Sunday, October 15, 2006

Diversity, Drugs, Designer Babies, and Dictators

Genetic diversity insures species continuity. Our species produces "morning people" and "evening people" in almost equal percentages, so our camps are guarded at all hours, and a percentage of people will be able to pursue opportunities whenever they are offered. Obsessive Compulsive Disorder is a more interesting example: superficially, it is a phenomenal wate of psychological resources, but, during periods of plague and bacterial infection, people with OCD are the ones who survive. Similarly, poets, mystics, and seers, while superfluous in a stable social order, provide the visionary bridge that assists transition from one legitimational system to another.

Our civilization has an innovative way to deal with genetic gifts that do not dispose people to "fit into" any of the current social niches. In some smaller tribal societies, those individuals with different genetic gifts were supported as a tribal insurance policy against different types of change. In other smaller tribal societies and in most larger civilizations, people who did not "fit in" were often hunted and killed. We have an uneasy compromise between the two approaches: we tolerate some types of diversity (i.e., homosexuality), but people with other types of diversity are encouraged to ingest chemicals that will blunt their special gifts and make them better able to adapt to the current economic system.

If we define "success" as "success in the current economic system", there is no compelling argument against enhancing one's likelihood of success by chemical means. The growing social consensus against steroid use among athletes is simultaneously medical (there are strange side effects of steroid use) and aesthetic/moral (a steroidally enhanced athlete is like photoshopped porn: the audience feels cheated). However, the social consensus against chemical use does not reach into psychoactive drugs, as various compassion-killing substances are marketed as anti-depressants, to allow compassionate people to function at a higher level in society without crippling concern for their fellow-humans.

Zookeepers judge their success by the willingness of animals to breed in captivity and depression and impotence are natural mechanisms to push evolution. If a society is so unhappy that it cannot breed, then things should either change in a way that makes people ready to breed, or it should die out and be replaced by something more vigorous. This was the thrust of Habermas' classic work, Legitimation Crisis, in which he diagnosed a massive societal depression, caused by the gap between our lofty ideals and their flawed instantiation. The social change that Habermas foresaw is unnecessary, thought, because our economy has created incentives to produce chemicals that block out people's unhappiness, which, in turn, allow the society to continue without circumspection. It is ironic that people, themselves doped up on Prozac, still have enough contact with their natural values that they would be disgusted see animals doped up on Prozac in a zoo.

But the issue of drug-use reduces to the question of the individual versus the species.
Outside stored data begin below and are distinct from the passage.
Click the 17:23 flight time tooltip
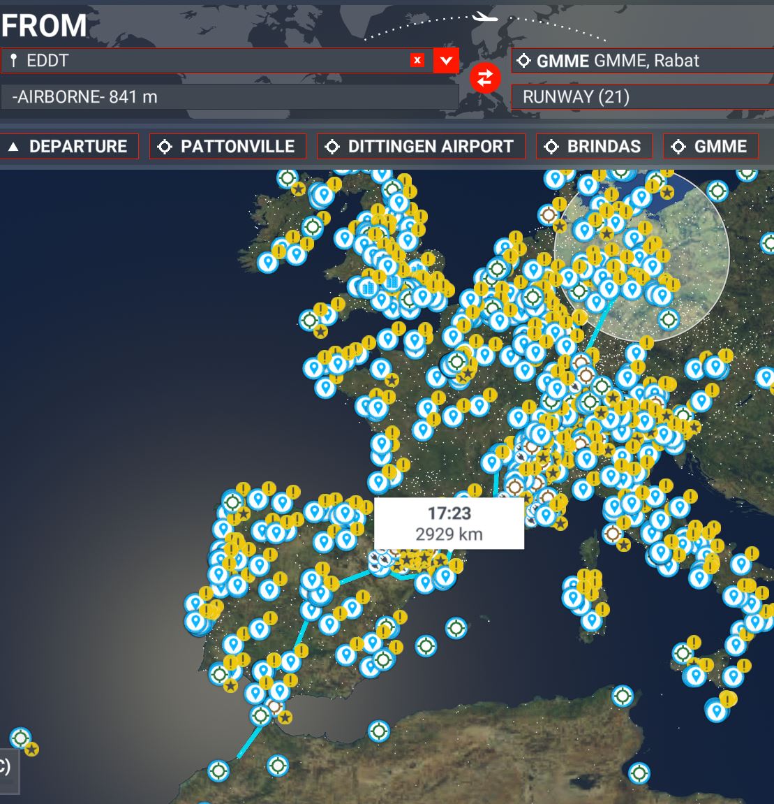This screenshot has height=804, width=774. point(449,523)
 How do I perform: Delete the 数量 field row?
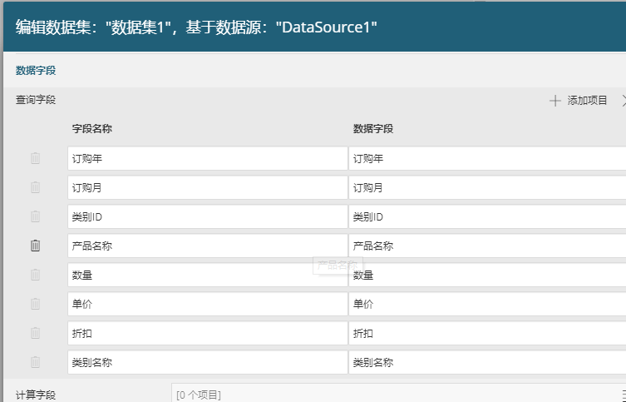point(35,275)
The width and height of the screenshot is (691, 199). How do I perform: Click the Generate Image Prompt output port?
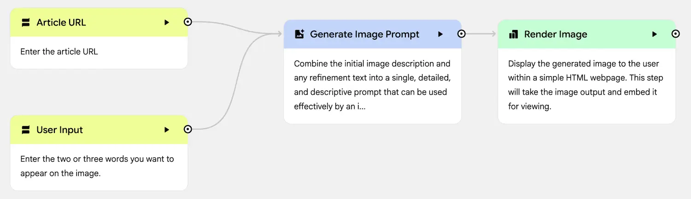point(461,34)
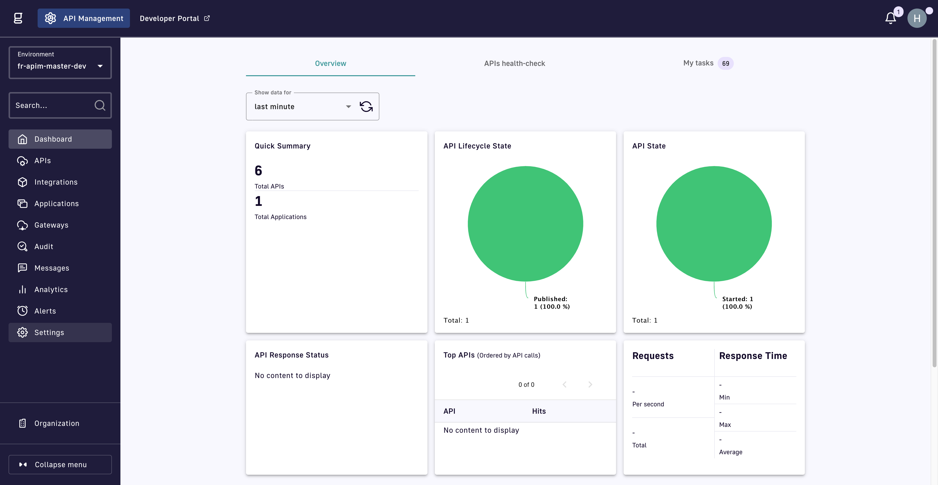Click the Gravitee logo icon
Viewport: 938px width, 485px height.
18,18
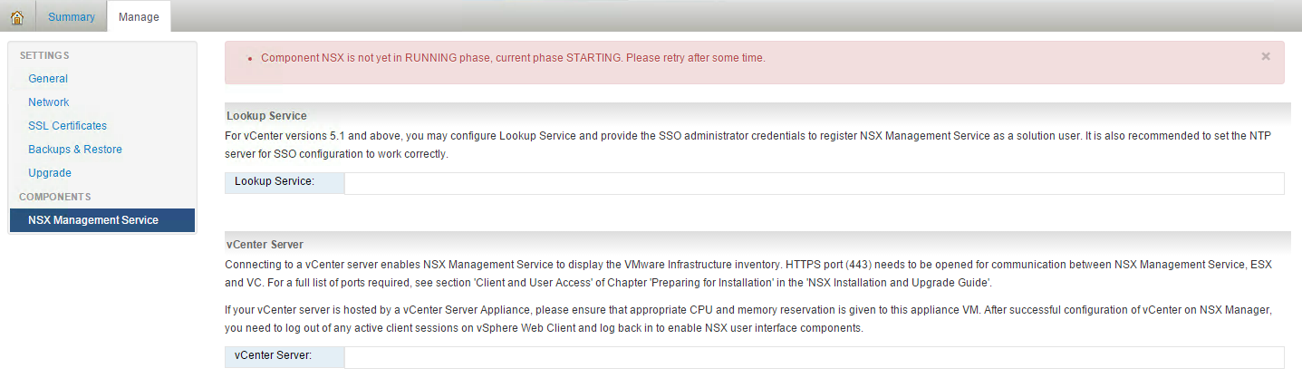
Task: Click the 'Lookup Service:' field label
Action: [275, 182]
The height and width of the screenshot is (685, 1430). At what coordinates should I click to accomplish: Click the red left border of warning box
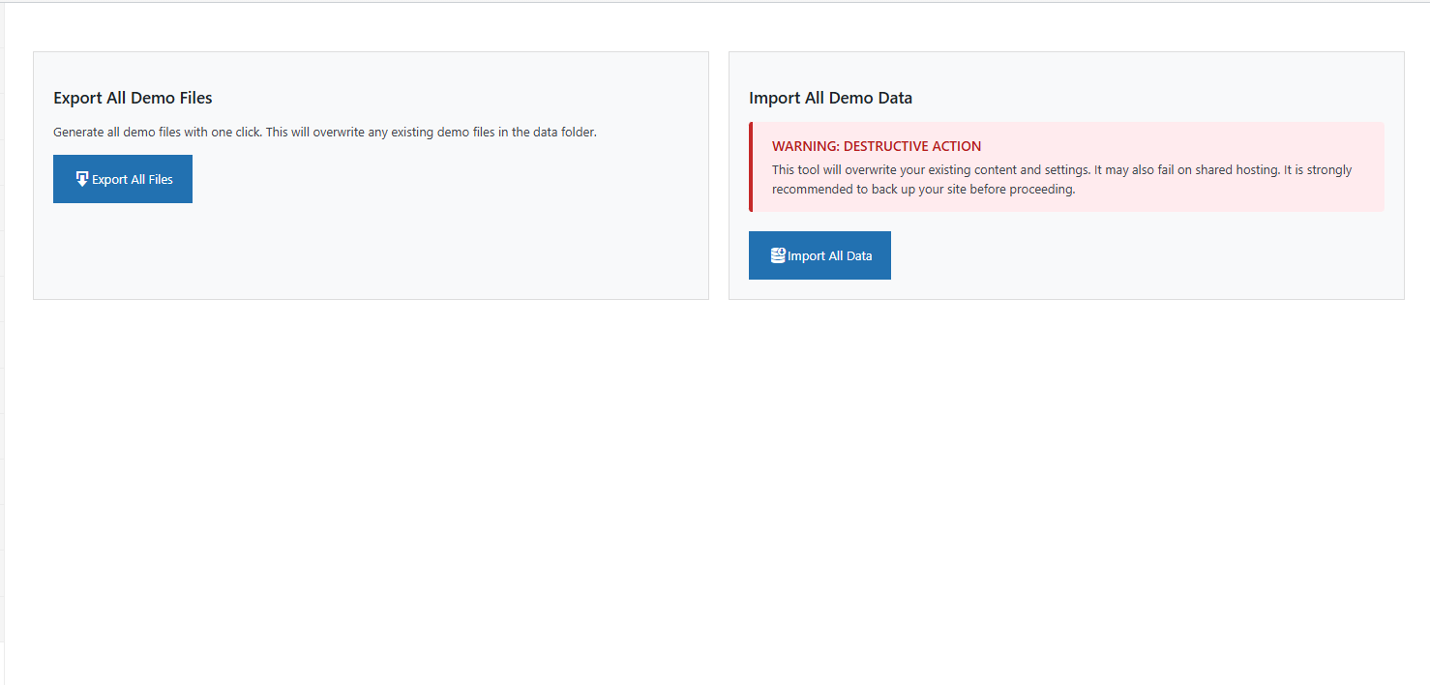point(751,166)
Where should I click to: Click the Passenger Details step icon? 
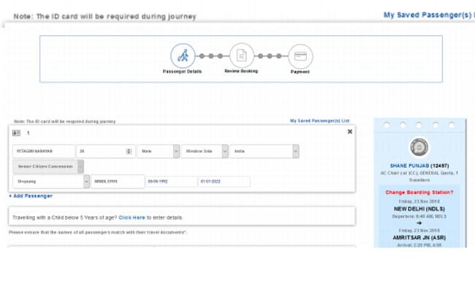[183, 56]
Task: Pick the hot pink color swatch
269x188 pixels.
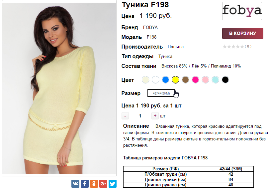Action: point(195,80)
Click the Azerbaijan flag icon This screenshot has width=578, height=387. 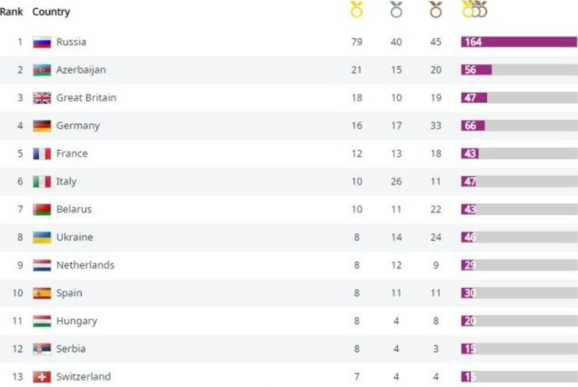pyautogui.click(x=42, y=70)
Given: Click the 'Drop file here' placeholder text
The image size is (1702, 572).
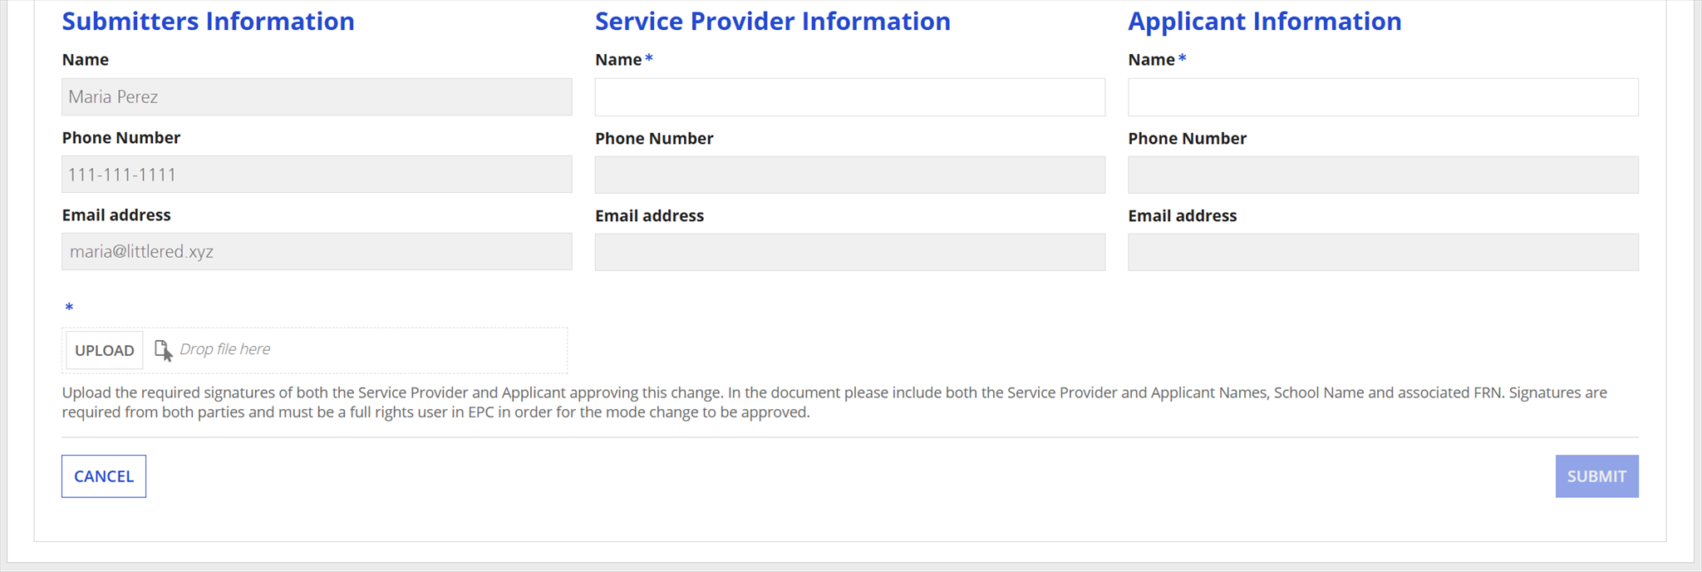Looking at the screenshot, I should (x=224, y=349).
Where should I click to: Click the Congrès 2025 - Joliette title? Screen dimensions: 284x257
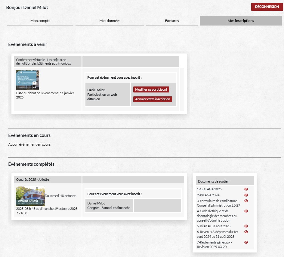[x=32, y=180]
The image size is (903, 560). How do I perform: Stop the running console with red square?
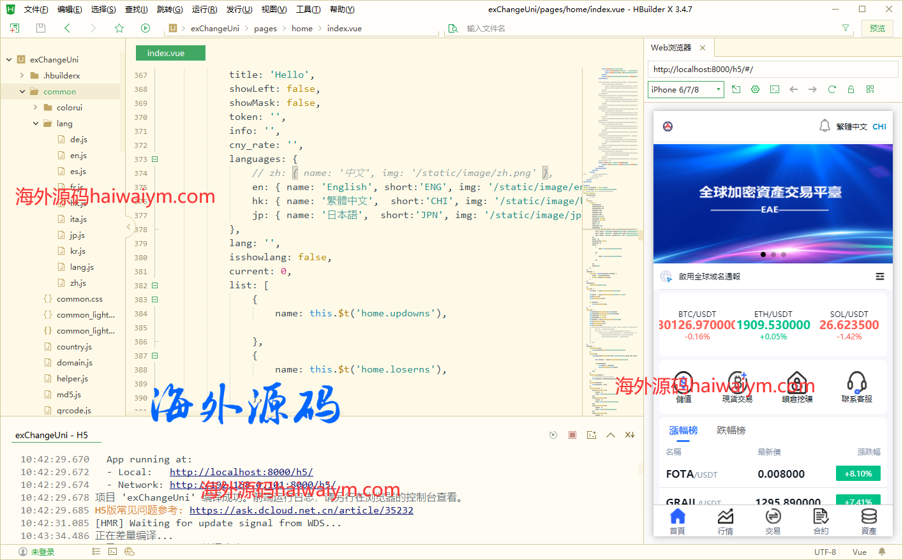point(572,435)
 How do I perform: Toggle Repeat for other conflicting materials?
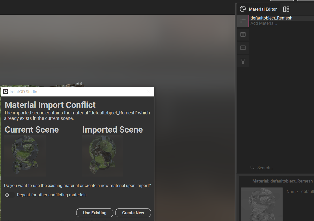[x=9, y=195]
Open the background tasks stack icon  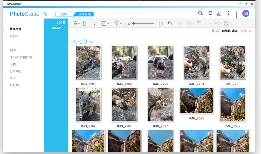click(219, 13)
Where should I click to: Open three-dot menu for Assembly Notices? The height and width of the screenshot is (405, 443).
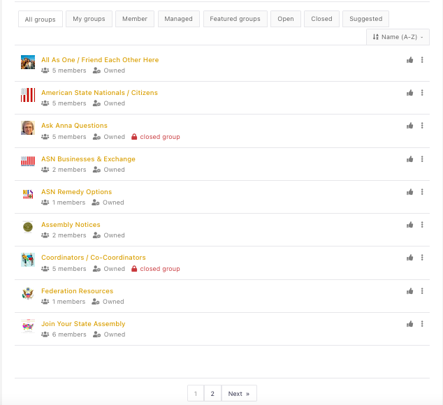pyautogui.click(x=422, y=225)
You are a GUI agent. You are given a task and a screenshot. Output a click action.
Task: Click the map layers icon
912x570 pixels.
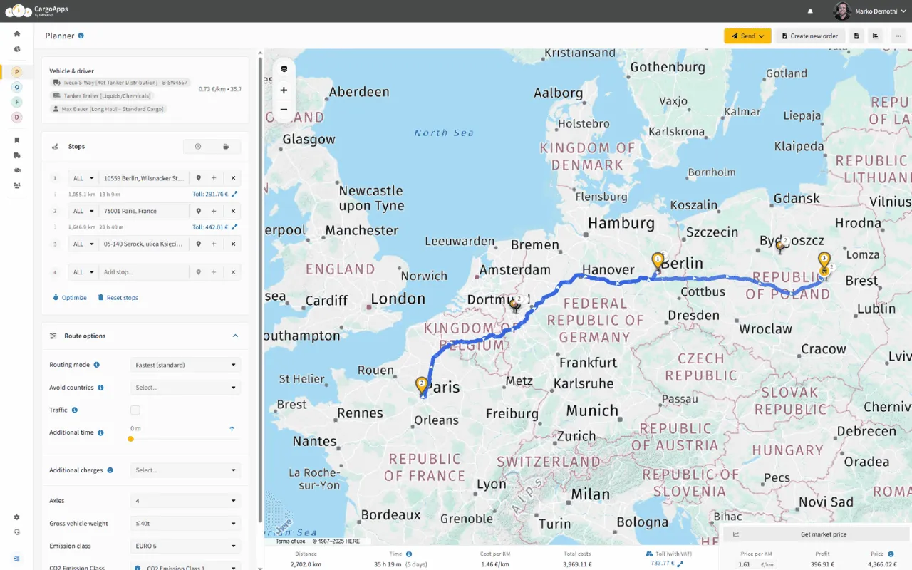pyautogui.click(x=284, y=68)
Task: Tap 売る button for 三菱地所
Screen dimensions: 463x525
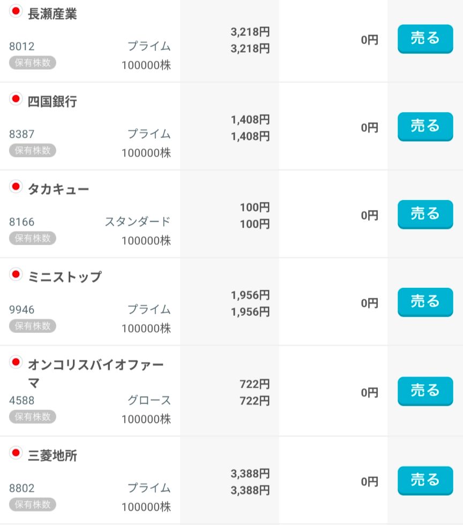Action: point(425,480)
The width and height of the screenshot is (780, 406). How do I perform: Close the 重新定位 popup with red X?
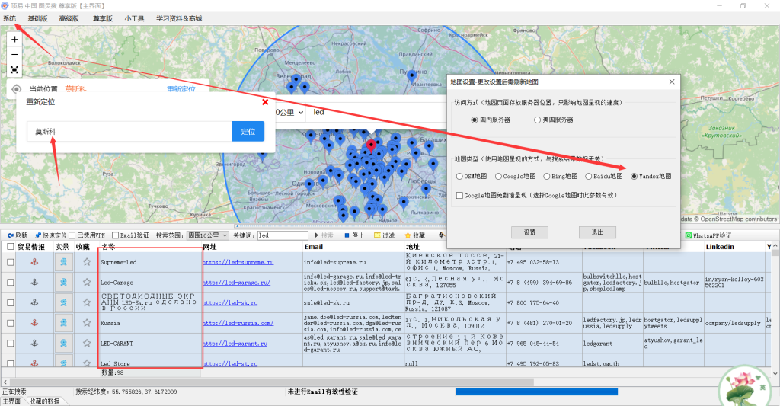pyautogui.click(x=265, y=102)
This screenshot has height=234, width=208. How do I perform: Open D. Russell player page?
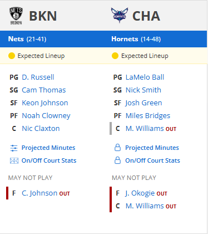38,77
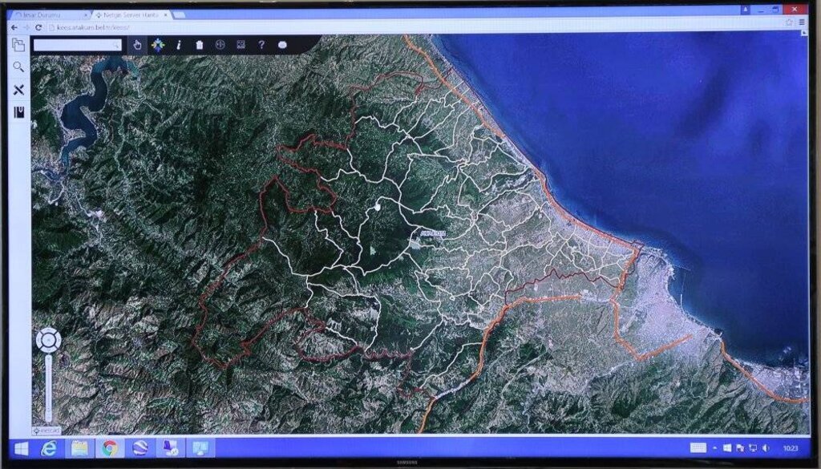
Task: Click the trash clear selection icon
Action: point(199,45)
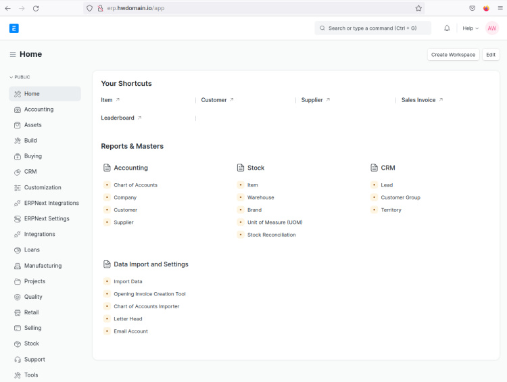507x382 pixels.
Task: Open Chart of Accounts link
Action: pyautogui.click(x=135, y=185)
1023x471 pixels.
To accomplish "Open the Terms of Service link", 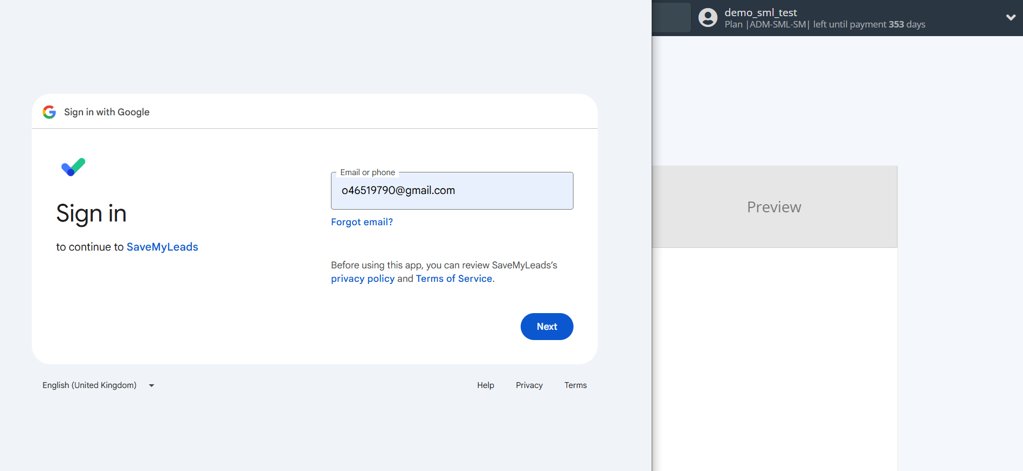I will 454,279.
It is unacceptably cruel to tell Brooke Shields not to take anti-depressants for her post-partem depression, particularly if, evolutionarily, post-partem depression is an extra hurdle that winnows out less resilient babies. The social consensus represents the unwillingness to "take your pill" as an anti-social infliction of one's personality on the society, but a person who refuses to capitulate to the social pressure for conformity is often serving the broader interests of the species, usually at some personal cost.

And thus we return to the most compelling argument for "designer" babies of the future. We are creating and loving children who would not have survived in earlier eras. And then dope them up, so they can survive in our economy. It seems much more efficient and more humane to deal with the problem at the source, and only summon beings into the world who are able to survive in our world. The risk is that a lack of genetic diversity will decrease our species ability for adaptation, but this risk could be easily mitigated, possibly with reservations for free-range humans, or maybe through a managed human ecosystem, applying growing understanding from natural ecosystems.

I started this as a response to the BoingBoing post about autism and sociopathy. While an evolutionary aware perspective increases sympathy for many of the "nice" variations, it decreases sympathy for the "bad" ones. It is a sucker's bet to sympathize with people who have a genetic predisposition take advantage of one's sympathy. And just as the Nazi sociopaths wanted to root out their compassionate fellows, if it really is a war, then it is symmetrical for the compassionate to contemplate rooting out the sociopaths. The compassionate way to abolish something is to prevent it from ever arising, and while I love genetic diversity, it's pleasant to imagine a future where evil has been eradicated, much like polio.